BOGOTA, (Reuters) – Right-winger Ivan Duque, who wants to overhaul a peace deal with Marxist rebels, won Colombia’s first-round presidential election yesterday, setting up a runoff next month with leftist Gustavo Petro, who has pledged to confront privileged elites.
The first election since the peace accord was signed with the Revolutionary Armed Forces of Colombia (FARC) in 2016 now heads for a June 17 runoff to select the successor to President Juan Manuel Santos, who won the Nobel Peace Prize for ending the five-decade-old conflict.
Duque, 41, has pledged to toughen the terms of the peace deal and ensure former rebels pay for their war crimes, while Petro has provoked alarm among investors with pledges to overhaul Colombia’s orthodox economic policy and redistribute wealth from the rich to the poor.

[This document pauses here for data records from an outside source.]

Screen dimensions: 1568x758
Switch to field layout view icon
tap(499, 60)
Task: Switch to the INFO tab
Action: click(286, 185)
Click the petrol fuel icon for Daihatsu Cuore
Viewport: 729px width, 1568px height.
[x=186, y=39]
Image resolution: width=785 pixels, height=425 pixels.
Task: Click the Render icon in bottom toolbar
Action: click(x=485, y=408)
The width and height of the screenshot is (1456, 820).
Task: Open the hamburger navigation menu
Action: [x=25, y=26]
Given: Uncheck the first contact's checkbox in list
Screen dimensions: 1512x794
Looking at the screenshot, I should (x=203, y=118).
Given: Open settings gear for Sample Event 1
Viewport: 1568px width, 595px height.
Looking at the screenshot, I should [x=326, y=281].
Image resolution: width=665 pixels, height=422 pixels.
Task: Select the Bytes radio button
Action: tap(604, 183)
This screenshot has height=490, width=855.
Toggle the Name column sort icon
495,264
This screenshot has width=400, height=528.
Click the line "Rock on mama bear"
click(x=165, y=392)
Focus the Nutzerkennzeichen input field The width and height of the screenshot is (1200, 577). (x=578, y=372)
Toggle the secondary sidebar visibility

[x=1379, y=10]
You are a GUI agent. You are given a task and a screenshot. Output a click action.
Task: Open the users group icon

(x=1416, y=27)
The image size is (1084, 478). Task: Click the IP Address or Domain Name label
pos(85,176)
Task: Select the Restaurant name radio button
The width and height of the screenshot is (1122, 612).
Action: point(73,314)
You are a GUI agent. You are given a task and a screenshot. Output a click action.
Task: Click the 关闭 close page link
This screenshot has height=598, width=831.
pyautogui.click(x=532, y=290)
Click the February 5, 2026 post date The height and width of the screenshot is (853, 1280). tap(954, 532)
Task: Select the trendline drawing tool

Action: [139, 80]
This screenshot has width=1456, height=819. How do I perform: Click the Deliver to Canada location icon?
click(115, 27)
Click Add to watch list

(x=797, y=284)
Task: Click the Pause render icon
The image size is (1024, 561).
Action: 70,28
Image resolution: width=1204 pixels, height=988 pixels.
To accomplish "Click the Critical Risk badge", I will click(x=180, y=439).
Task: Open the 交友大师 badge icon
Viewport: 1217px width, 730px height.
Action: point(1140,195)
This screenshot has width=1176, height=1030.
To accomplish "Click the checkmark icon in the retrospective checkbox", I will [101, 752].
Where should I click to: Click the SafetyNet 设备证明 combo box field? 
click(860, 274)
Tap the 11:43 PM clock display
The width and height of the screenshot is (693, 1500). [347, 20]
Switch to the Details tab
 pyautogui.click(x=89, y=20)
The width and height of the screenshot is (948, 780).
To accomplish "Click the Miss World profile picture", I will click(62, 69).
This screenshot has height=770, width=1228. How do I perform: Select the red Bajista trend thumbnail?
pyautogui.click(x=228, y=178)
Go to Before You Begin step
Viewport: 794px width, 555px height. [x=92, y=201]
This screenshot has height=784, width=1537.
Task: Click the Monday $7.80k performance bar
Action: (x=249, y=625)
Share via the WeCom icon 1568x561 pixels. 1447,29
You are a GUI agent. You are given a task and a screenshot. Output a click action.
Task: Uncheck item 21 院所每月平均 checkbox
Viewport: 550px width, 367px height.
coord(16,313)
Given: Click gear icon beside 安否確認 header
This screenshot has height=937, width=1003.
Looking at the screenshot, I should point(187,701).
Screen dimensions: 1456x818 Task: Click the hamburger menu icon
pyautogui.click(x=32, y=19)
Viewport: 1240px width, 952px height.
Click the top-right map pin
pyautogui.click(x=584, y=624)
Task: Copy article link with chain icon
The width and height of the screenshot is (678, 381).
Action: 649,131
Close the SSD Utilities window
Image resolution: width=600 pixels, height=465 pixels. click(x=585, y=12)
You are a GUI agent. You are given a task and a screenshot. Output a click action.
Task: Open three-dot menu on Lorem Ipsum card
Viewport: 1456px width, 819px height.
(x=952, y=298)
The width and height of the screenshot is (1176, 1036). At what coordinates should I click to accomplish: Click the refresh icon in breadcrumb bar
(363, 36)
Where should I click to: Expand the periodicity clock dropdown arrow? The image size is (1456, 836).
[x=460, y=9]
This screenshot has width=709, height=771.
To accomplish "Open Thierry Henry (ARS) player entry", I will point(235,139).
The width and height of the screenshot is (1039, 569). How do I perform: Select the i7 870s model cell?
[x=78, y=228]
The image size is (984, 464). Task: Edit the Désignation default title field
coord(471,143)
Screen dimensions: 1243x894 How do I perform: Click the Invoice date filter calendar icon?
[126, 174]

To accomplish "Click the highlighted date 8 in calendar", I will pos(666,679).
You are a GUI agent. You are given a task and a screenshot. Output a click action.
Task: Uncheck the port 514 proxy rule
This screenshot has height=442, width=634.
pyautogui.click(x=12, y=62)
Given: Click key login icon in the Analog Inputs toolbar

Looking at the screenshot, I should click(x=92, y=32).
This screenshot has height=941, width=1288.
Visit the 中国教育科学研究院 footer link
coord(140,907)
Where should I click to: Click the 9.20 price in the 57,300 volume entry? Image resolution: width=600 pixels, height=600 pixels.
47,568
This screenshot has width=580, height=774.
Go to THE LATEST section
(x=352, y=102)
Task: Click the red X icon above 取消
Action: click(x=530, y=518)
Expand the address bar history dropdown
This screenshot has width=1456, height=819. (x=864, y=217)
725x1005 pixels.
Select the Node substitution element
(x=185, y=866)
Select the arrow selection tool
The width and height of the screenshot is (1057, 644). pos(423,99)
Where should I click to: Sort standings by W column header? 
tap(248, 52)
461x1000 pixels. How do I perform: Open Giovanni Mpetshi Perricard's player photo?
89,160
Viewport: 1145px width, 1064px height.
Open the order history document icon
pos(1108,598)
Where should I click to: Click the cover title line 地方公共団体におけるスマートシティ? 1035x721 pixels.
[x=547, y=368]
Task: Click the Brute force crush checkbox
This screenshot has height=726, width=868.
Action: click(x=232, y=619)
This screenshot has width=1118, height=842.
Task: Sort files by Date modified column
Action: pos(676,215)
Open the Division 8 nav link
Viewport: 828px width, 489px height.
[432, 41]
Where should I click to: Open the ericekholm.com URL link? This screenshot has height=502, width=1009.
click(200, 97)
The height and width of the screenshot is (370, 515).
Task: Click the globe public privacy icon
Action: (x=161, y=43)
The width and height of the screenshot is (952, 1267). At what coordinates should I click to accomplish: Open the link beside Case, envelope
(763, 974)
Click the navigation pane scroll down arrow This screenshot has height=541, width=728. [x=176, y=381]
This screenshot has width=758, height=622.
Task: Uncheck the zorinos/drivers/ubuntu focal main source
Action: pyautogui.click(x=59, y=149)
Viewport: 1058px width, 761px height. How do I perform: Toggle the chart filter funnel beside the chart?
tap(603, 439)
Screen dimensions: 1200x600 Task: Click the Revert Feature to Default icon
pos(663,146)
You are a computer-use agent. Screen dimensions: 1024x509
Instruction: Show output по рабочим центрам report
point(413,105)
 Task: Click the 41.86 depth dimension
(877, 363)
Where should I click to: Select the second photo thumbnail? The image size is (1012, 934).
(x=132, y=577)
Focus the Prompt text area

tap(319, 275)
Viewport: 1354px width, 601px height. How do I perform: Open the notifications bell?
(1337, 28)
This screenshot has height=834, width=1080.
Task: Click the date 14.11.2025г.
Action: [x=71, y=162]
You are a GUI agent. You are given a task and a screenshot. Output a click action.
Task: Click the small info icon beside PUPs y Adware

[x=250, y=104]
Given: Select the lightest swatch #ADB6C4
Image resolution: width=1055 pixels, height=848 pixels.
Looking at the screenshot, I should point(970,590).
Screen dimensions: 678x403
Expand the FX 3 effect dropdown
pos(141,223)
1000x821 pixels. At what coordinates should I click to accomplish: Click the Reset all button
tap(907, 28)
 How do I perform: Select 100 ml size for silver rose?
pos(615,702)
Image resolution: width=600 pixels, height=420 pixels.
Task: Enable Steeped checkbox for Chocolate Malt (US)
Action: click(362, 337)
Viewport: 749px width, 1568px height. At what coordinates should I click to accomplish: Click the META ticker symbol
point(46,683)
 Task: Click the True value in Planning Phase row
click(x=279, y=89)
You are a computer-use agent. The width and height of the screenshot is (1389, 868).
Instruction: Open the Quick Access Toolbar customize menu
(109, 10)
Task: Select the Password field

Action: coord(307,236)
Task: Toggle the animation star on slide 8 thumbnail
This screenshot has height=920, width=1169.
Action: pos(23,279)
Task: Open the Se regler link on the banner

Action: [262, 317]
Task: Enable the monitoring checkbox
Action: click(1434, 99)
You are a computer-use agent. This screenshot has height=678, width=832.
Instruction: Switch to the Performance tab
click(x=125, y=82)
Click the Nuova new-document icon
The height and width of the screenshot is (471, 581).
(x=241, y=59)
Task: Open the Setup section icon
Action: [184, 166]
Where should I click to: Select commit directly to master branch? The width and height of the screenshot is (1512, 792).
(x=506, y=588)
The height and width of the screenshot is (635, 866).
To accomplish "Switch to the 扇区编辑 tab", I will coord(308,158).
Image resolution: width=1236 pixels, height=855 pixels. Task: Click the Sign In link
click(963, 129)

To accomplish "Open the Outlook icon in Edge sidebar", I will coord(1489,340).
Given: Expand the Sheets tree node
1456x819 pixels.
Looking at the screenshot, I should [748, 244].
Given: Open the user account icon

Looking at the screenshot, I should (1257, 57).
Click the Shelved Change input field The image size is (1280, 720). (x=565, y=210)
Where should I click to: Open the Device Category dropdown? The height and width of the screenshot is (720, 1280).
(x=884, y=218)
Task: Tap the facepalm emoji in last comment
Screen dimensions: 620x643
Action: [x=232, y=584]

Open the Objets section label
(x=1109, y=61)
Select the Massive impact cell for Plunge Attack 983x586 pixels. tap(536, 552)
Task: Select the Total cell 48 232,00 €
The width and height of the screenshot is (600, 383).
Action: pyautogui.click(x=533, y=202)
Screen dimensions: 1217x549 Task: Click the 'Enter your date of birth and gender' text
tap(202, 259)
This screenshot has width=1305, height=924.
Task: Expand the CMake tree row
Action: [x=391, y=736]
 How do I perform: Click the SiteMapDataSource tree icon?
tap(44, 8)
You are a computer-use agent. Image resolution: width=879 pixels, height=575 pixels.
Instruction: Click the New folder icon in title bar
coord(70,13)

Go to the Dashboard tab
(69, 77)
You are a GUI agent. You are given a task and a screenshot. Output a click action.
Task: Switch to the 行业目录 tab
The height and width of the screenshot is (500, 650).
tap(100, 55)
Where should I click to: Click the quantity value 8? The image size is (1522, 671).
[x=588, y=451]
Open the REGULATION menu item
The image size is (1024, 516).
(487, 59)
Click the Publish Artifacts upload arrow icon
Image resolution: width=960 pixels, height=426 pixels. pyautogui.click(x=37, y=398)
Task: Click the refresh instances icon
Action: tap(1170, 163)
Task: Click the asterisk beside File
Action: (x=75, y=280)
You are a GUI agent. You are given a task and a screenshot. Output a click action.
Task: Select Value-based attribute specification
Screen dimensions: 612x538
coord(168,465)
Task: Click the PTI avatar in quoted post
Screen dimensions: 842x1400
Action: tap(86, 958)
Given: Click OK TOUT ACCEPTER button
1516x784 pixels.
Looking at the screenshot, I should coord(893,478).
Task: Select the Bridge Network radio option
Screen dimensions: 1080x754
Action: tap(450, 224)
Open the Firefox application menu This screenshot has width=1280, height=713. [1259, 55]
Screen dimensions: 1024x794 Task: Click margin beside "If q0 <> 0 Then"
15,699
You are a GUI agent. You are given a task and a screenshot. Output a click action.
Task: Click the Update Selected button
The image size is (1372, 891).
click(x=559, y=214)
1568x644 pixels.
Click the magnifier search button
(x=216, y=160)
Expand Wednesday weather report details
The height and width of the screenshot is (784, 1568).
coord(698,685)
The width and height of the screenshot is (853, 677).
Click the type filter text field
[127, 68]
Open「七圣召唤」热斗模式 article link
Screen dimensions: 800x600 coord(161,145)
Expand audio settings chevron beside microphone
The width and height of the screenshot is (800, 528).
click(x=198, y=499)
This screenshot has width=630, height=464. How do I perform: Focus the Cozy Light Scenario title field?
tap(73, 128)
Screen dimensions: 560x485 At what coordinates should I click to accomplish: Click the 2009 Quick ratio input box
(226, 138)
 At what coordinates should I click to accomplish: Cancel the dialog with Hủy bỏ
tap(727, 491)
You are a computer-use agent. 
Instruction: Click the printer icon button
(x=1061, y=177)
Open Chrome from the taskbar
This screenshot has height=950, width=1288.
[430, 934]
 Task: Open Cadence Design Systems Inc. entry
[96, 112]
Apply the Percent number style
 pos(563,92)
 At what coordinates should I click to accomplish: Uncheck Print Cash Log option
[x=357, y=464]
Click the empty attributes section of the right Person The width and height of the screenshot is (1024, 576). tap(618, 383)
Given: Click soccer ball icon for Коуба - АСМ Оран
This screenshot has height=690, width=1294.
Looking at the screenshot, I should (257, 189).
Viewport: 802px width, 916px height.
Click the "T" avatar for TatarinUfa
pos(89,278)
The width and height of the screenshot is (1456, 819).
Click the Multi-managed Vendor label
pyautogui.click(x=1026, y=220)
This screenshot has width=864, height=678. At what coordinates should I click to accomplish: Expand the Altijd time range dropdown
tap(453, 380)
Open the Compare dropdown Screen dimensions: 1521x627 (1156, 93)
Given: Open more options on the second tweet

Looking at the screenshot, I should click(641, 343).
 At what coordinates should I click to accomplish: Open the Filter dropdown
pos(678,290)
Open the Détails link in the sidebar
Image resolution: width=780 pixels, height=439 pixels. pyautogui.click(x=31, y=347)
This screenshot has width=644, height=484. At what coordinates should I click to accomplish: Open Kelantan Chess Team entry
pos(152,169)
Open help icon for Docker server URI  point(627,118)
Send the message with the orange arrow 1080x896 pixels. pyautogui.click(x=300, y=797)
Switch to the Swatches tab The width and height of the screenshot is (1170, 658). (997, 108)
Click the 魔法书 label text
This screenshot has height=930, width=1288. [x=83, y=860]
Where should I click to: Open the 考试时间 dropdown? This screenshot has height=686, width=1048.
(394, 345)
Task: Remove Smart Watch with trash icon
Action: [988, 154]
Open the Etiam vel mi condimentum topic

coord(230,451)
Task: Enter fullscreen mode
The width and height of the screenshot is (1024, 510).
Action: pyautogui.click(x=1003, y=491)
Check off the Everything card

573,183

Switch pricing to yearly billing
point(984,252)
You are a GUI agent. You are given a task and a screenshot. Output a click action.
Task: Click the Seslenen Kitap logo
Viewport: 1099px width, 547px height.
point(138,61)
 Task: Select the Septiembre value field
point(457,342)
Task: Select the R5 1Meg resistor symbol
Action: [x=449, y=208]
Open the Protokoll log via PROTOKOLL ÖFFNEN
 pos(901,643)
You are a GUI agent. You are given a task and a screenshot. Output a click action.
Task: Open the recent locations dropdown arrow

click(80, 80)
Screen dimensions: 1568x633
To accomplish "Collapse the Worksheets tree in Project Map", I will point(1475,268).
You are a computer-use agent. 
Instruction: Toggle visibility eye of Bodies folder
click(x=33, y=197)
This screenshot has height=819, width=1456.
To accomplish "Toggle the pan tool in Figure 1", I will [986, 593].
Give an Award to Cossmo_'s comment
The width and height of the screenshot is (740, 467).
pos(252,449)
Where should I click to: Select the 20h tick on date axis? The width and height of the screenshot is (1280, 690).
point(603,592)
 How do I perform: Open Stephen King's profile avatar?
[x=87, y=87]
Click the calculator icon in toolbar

With almost all polling stations having reported results, Duque led with 39.1 percent of the vote, as expected, while Petro was a distant second with 25.1 percent.
It was the first time in Colombia’s modern history that a leftist candidate has reached the second round of a presidential poll.
Center-left mathematician Sergio Fajardo came a close third, with 23.8 percent, but he declined to endorse either candidate for the second round, saying his voters would make up their own minds.
Campaigning in the traditionally conservative South American nation has been marked by acrimonious accusations that Duque and Petro – from opposite ends of the political spectrum – risked dragging the country back to the battlefield or collapse the economy with socialist policies.
But with Fajardo and the other losing candidates committed to the peace process, Duque may need to soften his stance against the FARC to attract wavering voters, while emphasizing the dangers he says Petro poses for the economy.
Petro, 58, in turn, may seek to allay concerns that his economic policies would lead to a crisis of the kind unfolding across the border in socialist-run Venezuela.
“I’m worried … Populism is strengthening,” said Nicolas Goyeneche, a 28-year-old student, wearing a Duque hat at the candidate’s celebration party in the capital Bogota. “But in the second round, we’ll beat populism.”
Business-friendly Duque was handpicked by hardline former President Alvaro Uribe, who is seen as the power behind his campaign. As well as impose tougher punishments on former FARC fighters, Duque has promised to cut corporate taxes and support oil and mining projects.
“We don’t want to shatter the agreement, we want to make it clear that a Colombia of peace is a Colombia where peace meets justice,” he said as supporters waved balloons and chanted his name.
“Those most responsible must truly make amends to Colombia … because if we don’t have that, peace will never be lasting.”
Under the terms of the 2016 peace deal, thousands of rebels demobilized and the group became a political party. But the accord angered many who believe FARC commanders should be in prison and not in Congress.
Some areas abandoned by the FARC have suffered an increase in fighting between criminal gangs and a remaining guerrilla group, the National Liberation Army (ELN), over valuable illegal mining and drug trafficking territories.
Colombia’s production of coca, the raw material for cocaine, has risen sharply, stirring concern in Washington.
“Mathematically there’s a fact – the advantage Duque had over us has diminished,” said Petro, surrounded by his family as supporters cheered. “Have certainty that we’re going to win, that Colombia’s history can be changed.”
Petro, a combative populist who was once a member of the now defunct M19 rebel group, supports the peace deal. But some of his economic policies spook investors and have prompted rivals to compare him to former Venezuelan President Hugo Chavez.
A flood of hundreds of thousands of Venezuelans streaming across the border to flee shortages of food and rising crime has alarmed many Colombians and prompted Santos’ outgoing government to appeal for international aid.
Petro has promised to take power away from political and social elites who he says have stymied progress, as well as carry out a complete economic overhaul.
At his election night party in the capital, communist party militants waved red flags above the crowd.
“When we talk about defeating poverty, we’re not talking about impoverishing the rich, but about enriching the poor,” Petro said.
In a country where oil and coal are the top export earners, Petro’s pledges to end extractive industries and shift the focus of state-run oil company Ecopetrol to renewable energy have dismayed business leaders.
Petro voters are excited by the possibility the right-wing status quo could be overhauled and a leftist president installed for the first time in Colombia’s history.
Polls suggest the end of the FARC conflict has shifted voters’ priorities to inequality and corruption from security issues – opening the door to the left for the first time.
“I’m very happy,” said Diego Rodriquez, a 38-year-old sociologist. Not only for the passage of Petro to the second round, but because the center-left represented by Petro and Fajardo has more votes than the candidate of the right.”